Do you remember? You told me to blog about our little date, so here. You. Go.

A little background story: I'm not sure how do I answer "How did you meet?" because I really have no idea how. But he approached me in a good way, he was charming and shit, he stayed up all night reading my blog posts, with the intention of wanting to know more about me. He read about my past, and he still said "I still want you in my life." OK.

So Friday. We were supposed to meet at 2, after his Friday prayers but it turned out my exam was starting at 3, not 10 as I'd thought. The 'date' was cancelled and was replaced with a short meeting; instead of watching a movie, we were just gonna hit the court and then dinner afterwards.

He was sad about it, and I didn't like the feeling of having disappointed someone. He just said he'd be grateful as hell to just see me even if it was only for a while. So despite my exam ending a little too late, I told him Okay, I'll do my best to come for you.

On Friday, after my exam, I headed to Bishan. I was just keeping my promise; it was bad of me to have to cancel the plan, so it was the least I could have done to make up for it.

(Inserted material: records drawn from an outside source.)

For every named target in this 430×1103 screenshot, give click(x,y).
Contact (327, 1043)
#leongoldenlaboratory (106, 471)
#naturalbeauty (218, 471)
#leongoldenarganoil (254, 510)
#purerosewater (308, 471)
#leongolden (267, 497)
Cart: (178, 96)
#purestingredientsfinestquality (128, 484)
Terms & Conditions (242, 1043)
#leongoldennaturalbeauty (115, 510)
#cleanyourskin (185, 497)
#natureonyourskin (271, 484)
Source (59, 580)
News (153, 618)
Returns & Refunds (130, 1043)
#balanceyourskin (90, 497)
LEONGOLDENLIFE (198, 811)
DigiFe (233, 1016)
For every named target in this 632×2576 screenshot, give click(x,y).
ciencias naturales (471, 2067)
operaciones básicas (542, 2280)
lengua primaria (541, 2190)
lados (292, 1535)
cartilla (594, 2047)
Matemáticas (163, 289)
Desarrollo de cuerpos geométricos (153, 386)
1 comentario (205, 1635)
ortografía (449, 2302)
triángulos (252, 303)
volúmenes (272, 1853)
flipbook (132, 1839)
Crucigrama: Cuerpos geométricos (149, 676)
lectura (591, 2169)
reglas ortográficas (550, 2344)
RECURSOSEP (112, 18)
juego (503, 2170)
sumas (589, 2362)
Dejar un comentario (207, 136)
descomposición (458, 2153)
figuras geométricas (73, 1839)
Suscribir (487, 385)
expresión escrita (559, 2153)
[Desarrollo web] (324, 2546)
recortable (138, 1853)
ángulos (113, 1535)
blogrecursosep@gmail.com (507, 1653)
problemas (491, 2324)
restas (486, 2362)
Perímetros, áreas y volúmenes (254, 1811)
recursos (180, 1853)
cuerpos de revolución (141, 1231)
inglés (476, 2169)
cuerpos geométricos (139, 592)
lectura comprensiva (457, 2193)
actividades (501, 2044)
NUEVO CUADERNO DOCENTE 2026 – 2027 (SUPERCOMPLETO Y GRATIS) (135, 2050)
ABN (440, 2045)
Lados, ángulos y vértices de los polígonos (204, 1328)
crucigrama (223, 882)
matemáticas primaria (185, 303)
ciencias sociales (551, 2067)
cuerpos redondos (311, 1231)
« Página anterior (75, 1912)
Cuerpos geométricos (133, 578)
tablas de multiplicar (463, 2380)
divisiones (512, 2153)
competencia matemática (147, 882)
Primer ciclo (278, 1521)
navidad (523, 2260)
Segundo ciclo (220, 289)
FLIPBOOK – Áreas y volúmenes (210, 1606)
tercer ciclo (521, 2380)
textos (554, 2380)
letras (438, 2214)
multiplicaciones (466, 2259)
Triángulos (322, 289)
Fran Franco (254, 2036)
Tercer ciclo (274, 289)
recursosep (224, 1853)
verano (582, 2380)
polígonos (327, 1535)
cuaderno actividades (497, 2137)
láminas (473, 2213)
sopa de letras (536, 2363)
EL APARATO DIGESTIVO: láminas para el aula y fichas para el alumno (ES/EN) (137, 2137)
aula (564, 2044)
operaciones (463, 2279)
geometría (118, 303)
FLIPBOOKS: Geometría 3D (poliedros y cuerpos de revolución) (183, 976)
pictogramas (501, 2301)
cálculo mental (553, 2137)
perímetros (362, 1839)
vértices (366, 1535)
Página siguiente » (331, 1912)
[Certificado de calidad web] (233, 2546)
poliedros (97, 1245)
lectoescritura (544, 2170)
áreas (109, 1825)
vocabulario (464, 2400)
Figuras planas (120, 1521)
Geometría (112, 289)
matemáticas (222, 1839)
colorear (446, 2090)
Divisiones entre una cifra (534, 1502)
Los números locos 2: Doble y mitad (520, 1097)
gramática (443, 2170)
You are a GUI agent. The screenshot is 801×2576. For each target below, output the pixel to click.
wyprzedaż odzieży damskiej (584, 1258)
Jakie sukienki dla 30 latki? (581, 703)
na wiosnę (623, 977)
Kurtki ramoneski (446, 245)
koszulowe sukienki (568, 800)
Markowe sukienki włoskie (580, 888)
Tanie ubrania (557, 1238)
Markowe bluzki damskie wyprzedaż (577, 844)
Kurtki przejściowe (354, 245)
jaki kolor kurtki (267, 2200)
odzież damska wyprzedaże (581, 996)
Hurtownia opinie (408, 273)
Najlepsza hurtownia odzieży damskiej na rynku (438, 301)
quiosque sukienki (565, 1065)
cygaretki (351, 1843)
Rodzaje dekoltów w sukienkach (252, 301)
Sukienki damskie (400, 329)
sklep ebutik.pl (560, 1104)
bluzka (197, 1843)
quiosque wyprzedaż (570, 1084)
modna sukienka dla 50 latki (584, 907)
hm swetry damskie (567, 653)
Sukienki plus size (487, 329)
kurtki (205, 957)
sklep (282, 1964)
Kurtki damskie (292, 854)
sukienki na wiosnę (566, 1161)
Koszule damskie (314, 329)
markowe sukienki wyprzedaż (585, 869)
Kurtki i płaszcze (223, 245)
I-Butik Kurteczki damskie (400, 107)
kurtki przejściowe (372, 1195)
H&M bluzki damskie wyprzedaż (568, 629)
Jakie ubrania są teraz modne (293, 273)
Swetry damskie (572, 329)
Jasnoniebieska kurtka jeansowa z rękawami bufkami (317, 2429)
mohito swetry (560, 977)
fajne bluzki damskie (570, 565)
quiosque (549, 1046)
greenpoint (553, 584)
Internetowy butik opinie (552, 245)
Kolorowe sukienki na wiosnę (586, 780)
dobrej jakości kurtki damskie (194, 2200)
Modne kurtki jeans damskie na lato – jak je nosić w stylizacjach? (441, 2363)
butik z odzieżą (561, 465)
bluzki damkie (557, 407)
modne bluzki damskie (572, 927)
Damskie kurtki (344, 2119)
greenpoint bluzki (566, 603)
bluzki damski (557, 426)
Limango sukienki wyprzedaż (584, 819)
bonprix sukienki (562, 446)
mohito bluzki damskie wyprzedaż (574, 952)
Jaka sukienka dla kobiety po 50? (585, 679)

So here's what happened: the only times we interacted was walking to and fro the basketball court and Bishan station, because he was playing basketball while I sat at the side. Okay, got that, and then I couldn't stay for dinner because it was already late.

When we parted we gave a goodbye hug and I didn't think much of it, apart from the melting sensation because Finally a hug from someone way taller than me! and His smile is so cute!

So I got back to Paya Lebar, told him I've made it home, and he also texted when he was home. Before, he would text me literally every minute he was online, but that night he didn't. I didn't really think too much into it, but the next morning I decided to be all "Morning", to him. No reply. So that was it.

Blahblahblah, the day passed and night came, and then he sent me a long text explaining why he didn't talk to me. He just felt 'ashamed' that he'd made me wait for nothing, and that he felt he had 'used' me. Of course, me being me I just sent back a long text explaining why it didn't bother me, and that next time he should just be honest about it.

If y'all follow me on Instagram I'm pretty sure you've seen my drawing of "Dreamboy's dream team", because the first time we talked, he told me his top 6 favourite Pokemon. I just thought I'd draw that for him because I was bored anyway.

You'd think he'd be touched, and well yeah he was, he went all teary-eyed and was like, "You didn't miss out a single member of my favourite Pokemon (':" OK. You'd think he'd melt and shit, and be like OMAIGOD I LIKE YOU YOU'RE SO SWEET I WANNA BE CLOSER TO YOU but nope.

"But I've got no feelings for you anymore cause I feel bad about myself for doing what I'm not supposed to. I'm honestly sorry" was what I got instead :-)

So seriously, I've no idea what guys want??? He flirted with me first and seemed so honest and sincere but then just ended up being like your typical douchebag. ZzzzzzzZZZZZZzzzzZZZZZZZZZZZZZZZ. You may be cute but that's inexcusable.

Okay, I may have screwed things up with the previous guys, like my awesome SP friend, but this date, I swear I never once did anything wrong. I was keeping a promise, I personally asked if anything was wrong when he didn't reply, I texted him with all honesty when he finally did. So leave me alone on this one because really I didn't contribute to its falling apart.